* begin SUPPLIED DATA *

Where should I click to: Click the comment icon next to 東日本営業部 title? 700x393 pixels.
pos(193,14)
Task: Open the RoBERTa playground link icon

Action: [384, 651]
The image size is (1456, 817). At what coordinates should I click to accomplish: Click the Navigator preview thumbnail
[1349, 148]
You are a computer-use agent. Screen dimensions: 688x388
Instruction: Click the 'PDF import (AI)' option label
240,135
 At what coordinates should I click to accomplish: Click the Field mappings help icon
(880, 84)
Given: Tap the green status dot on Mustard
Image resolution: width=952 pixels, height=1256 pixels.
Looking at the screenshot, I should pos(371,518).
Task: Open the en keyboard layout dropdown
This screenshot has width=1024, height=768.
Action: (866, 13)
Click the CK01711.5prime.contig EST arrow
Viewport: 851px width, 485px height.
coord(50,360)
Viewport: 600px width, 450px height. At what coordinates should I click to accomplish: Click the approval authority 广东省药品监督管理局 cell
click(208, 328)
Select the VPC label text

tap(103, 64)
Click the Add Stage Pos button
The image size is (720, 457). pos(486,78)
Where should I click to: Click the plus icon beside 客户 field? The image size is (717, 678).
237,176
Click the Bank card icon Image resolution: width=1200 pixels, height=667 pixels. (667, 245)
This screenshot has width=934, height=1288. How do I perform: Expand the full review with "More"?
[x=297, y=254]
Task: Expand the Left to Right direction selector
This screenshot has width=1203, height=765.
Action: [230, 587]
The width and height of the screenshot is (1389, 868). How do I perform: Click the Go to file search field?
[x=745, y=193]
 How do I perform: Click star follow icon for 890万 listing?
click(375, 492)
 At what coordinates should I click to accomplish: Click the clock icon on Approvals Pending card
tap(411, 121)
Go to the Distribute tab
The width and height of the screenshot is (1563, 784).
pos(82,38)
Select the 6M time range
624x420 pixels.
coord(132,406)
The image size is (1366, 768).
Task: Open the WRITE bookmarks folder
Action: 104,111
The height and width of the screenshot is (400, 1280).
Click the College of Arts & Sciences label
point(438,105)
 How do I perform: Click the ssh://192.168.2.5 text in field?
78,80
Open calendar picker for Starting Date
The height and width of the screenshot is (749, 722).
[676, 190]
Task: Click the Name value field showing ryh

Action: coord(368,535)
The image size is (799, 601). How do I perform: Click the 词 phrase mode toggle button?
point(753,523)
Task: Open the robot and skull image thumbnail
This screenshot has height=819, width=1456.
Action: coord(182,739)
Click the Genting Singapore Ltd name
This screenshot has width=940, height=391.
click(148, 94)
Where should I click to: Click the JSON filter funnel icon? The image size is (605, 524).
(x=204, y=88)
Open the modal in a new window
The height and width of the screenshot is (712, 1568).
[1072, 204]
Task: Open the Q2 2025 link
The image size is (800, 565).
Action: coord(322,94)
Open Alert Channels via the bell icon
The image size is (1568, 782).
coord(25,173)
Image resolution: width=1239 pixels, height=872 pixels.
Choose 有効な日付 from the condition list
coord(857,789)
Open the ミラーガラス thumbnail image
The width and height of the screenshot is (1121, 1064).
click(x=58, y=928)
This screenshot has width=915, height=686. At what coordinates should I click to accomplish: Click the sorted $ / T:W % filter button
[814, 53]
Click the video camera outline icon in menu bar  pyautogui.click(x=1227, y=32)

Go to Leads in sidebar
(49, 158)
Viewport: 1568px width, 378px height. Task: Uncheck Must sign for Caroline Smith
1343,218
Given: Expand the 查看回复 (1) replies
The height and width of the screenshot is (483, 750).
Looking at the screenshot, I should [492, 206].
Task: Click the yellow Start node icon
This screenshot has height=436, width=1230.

* end SUPPLIED DATA *

CHALLENGE:
Return each line above that contains the word "label".

THE COMPLETED TASK:
Instruction: Click the 'PDF import (AI)' option label
Select the VPC label text
Click the College of Arts & Sciences label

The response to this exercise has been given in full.